**Dataset records**:
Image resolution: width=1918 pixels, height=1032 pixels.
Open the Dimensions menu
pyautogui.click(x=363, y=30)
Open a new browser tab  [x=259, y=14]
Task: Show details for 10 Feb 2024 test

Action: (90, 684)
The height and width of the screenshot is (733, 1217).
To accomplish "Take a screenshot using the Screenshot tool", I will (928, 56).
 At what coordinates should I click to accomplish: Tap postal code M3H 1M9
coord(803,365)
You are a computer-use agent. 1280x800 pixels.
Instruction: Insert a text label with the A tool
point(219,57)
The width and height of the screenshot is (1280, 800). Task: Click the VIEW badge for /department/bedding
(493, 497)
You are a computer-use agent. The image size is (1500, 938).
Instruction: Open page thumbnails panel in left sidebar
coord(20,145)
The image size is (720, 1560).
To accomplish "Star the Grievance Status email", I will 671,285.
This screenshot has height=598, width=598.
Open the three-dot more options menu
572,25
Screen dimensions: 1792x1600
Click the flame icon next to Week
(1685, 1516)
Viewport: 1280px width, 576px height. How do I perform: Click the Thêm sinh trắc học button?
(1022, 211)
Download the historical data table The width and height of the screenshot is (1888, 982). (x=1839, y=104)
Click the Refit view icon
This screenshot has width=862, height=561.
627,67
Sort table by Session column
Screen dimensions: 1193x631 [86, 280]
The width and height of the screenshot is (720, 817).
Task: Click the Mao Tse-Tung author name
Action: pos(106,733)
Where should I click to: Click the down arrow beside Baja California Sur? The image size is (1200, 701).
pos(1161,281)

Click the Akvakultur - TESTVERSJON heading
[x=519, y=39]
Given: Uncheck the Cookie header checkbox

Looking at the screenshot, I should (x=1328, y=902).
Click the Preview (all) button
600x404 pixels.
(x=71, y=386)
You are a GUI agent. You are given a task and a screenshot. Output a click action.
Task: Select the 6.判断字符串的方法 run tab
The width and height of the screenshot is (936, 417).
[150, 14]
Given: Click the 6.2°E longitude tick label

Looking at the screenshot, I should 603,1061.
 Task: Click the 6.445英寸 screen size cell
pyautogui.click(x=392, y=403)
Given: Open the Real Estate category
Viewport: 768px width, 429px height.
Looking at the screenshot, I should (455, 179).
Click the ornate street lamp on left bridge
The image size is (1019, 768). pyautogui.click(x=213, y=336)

**Exercise directions**:
Render every line of the records above as a Markdown table with the columns Row and Line, numbering each row and skipping blank lines.

**Finished answer**:
| Row | Line |
|---|---|
| 1 | Image resolution: width=1918 pixels, height=1032 pixels. |
| 2 | Open the Dimensions menu |
| 3 | pyautogui.click(x=363, y=30) |
| 4 | Open a new browser tab  [x=259, y=14] |
| 5 | Task: Show details for 10 Feb 2024 test |
| 6 | Action: (90, 684) |
| 7 | The height and width of the screenshot is (733, 1217). |
| 8 | To accomplish "Take a screenshot using the Screenshot tool", I will (928, 56). |
| 9 |  At what coordinates should I click to accomplish: Tap postal code M3H 1M9 |
| 10 | coord(803,365) |
| 11 | You are a computer-use agent. 1280x800 pixels. |
| 12 | Instruction: Insert a text label with the A tool |
| 13 | point(219,57) |
| 14 | The width and height of the screenshot is (1280, 800). Task: Click the VIEW badge for /department/bedding |
| 15 | (493, 497) |
| 16 | You are a computer-use agent. The image size is (1500, 938). |
| 17 | Instruction: Open page thumbnails panel in left sidebar |
| 18 | coord(20,145) |
| 19 | The image size is (720, 1560). |
| 20 | To accomplish "Star the Grievance Status email", I will 671,285. |
| 21 | This screenshot has height=598, width=598. |
| 22 | Open the three-dot more options menu |
| 23 | 572,25 |
| 24 | Screen dimensions: 1792x1600 |
| 25 | Click the flame icon next to Week |
| 26 | (1685, 1516) |
| 27 | Viewport: 1280px width, 576px height. How do I perform: Click the Thêm sinh trắc học button? |
| 28 | (1022, 211) |
| 29 | Download the historical data table The width and height of the screenshot is (1888, 982). (x=1839, y=104) |
| 30 | Click the Refit view icon |
| 31 | This screenshot has width=862, height=561. |
| 32 | 627,67 |
| 33 | Sort table by Session column |
| 34 | Screen dimensions: 1193x631 [86, 280] |
| 35 | The width and height of the screenshot is (720, 817). |
| 36 | Task: Click the Mao Tse-Tung author name |
| 37 | Action: pos(106,733) |
| 38 | Where should I click to: Click the down arrow beside Baja California Sur? The image size is (1200, 701). |
| 39 | pos(1161,281) |
| 40 | Click the Akvakultur - TESTVERSJON heading |
| 41 | [x=519, y=39] |
| 42 | Given: Uncheck the Cookie header checkbox |
| 43 | Looking at the screenshot, I should (x=1328, y=902). |
| 44 | Click the Preview (all) button |
| 45 | 600x404 pixels. |
| 46 | (x=71, y=386) |
| 47 | You are a GUI agent. You are given a task and a screenshot. Output a click action. |
| 48 | Task: Select the 6.判断字符串的方法 run tab |
| 49 | The width and height of the screenshot is (936, 417). |
| 50 | [150, 14] |
| 51 | Given: Click the 6.2°E longitude tick label |
| 52 | Looking at the screenshot, I should 603,1061. |
| 53 |  Task: Click the 6.445英寸 screen size cell |
| 54 | pyautogui.click(x=392, y=403) |
| 55 | Given: Open the Real Estate category |
| 56 | Viewport: 768px width, 429px height. |
| 57 | Looking at the screenshot, I should (455, 179). |
| 58 | Click the ornate street lamp on left bridge |
| 59 | The image size is (1019, 768). pyautogui.click(x=213, y=336) |